The Least They Could Do
All at once, at midnight on the 14th of Nissan, every single firstborn son in the entire land of Egypt suddenly died. Heartbroken screams shattered the night “for there was not a house where there was no corpse” (Exodus 12:30). Pharaoh finally hurried to Moshe (Moses), crying, “Rise up, go out from among my people…!” (ibid. 31). The Egyptian people joined their leader in demanding that the Jewish people leave immediately.
The Jews had no problem acquiescing to the demands, but not before they, “carried out the word of Moshe; they requested from the Egyptians silver vessels, gold vessels, and garments. Hashem gave the people favor in the eyes of the Egyptians and they granted their request -- so they emptied Egypt” (ibid. 35-36).
But that doesn’t make any sense -- was this what the Jews were thinking about at this pivotal moment? Stealing a little gold? Were the former slaves trying to take revenge on their oppressors? Is that all they could think about at the moment of a miraculous redemption that they had waited for some two hundred years?
No! If the Jews had been acting of their own accord, they would not have needed a divine commandment in order to get them started. Rather, G-d had planned on this event before the redemption had even begun. When the moment finally arrived, He commanded Moshe explicitly, “Please speak in the ears of the people: Let each man request of his fellow and each woman from her fellow silver vessels and gold vessels” (Exodus 11:2).

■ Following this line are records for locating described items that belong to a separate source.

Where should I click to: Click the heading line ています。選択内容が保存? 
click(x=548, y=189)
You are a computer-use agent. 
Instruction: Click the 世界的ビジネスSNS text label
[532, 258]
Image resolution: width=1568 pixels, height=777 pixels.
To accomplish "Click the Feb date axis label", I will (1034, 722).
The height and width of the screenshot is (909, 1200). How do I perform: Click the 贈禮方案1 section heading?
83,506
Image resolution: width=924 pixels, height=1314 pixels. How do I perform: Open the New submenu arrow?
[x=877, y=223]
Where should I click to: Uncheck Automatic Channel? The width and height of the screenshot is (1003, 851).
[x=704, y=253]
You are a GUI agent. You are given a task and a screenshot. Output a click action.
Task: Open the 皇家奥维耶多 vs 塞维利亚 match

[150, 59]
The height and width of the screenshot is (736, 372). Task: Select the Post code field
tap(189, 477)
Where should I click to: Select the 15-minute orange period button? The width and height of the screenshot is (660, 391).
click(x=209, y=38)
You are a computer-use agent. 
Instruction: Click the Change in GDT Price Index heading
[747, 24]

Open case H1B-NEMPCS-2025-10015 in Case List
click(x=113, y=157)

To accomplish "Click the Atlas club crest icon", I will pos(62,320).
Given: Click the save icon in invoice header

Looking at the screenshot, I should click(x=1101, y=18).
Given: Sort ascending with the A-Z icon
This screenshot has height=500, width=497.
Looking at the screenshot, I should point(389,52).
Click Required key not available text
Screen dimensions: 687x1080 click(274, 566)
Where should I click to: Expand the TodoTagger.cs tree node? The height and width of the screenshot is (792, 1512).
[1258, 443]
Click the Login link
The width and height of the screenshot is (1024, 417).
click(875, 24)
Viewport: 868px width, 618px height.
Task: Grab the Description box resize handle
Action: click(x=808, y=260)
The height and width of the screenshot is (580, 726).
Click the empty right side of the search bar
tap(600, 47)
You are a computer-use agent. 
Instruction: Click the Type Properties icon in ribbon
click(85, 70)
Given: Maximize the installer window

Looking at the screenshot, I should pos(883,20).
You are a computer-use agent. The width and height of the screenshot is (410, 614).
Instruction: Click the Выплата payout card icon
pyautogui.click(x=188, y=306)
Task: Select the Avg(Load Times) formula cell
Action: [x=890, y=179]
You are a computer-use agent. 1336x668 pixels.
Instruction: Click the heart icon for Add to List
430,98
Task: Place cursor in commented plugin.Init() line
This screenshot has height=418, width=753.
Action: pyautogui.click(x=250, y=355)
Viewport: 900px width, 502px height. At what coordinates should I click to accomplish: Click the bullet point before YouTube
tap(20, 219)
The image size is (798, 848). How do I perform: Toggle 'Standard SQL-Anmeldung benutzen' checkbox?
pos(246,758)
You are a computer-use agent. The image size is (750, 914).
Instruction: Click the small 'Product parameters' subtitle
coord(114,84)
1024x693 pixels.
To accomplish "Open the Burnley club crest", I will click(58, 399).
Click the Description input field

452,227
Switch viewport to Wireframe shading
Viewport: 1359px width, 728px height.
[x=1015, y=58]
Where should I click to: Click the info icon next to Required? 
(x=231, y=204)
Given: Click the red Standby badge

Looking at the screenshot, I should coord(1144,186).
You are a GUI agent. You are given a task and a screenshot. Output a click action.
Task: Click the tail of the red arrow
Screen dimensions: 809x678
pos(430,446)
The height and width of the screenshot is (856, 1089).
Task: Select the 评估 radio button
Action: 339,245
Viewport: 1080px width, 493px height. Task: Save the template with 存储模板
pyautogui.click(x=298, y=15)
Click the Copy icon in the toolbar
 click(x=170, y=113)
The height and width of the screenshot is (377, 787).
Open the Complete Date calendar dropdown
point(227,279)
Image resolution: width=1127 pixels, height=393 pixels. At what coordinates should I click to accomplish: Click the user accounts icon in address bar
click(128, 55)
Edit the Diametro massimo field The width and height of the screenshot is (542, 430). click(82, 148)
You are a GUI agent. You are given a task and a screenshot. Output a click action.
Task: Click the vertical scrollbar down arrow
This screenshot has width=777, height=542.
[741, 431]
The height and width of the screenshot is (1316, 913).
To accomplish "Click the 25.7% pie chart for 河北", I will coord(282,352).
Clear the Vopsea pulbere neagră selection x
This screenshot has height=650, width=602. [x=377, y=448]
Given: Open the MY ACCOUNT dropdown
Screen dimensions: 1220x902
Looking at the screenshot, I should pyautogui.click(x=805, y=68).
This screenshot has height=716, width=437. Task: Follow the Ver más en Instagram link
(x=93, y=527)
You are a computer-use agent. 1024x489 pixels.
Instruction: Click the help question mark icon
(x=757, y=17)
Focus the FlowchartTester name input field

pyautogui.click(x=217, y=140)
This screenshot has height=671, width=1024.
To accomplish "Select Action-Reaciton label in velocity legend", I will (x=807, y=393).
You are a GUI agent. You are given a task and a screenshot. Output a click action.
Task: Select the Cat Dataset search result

But now we have a new question: What was the purpose of this commandment? Why would G-d have the Jewish people request the possessions of other people with no intention of giving those possessions back?
The answer to this riddle lies in the accurate definition of the biblical Hebrew words used in the verse. The word used in the verse to mean “request” is “sha’al”. Modern Hebrew has redefined the word “sha’al” to mean “borrow”, but the original use of the word in the source text for all Hebrew vocabulary, the Torah, usually means “ask to have as a gift” rather than “borrow”. Whereas the word is used once, in a single verse in the entire Torah to mean “borrow”, it is used in hundreds of verses to mean “ask to have as a gift”. The grammatical rule to unlock the puzzle is this: Whenever the word “sha’al” follows the word “me’im”, it means “borrow”. Any other time, such as in our case, it means to “ask to have as a gift”.
G-d commanded the Jewish people to ask to have the Egyptians wealth in gold, silver, and textiles so that the Egyptians would learn that no profit comes from oppressing another human being. Justice demands that honest work be paid for. Even the entirety of Egyptian wealth would not have come close to the payment and damages owed the Jews after the hundreds of years of brutal enslavement and torture that the Egyptians had wreaked upon them. It appears that at the last moment before the Jewish people left, the Egyptians realized that giving the Jews their valuables was the least that they could do.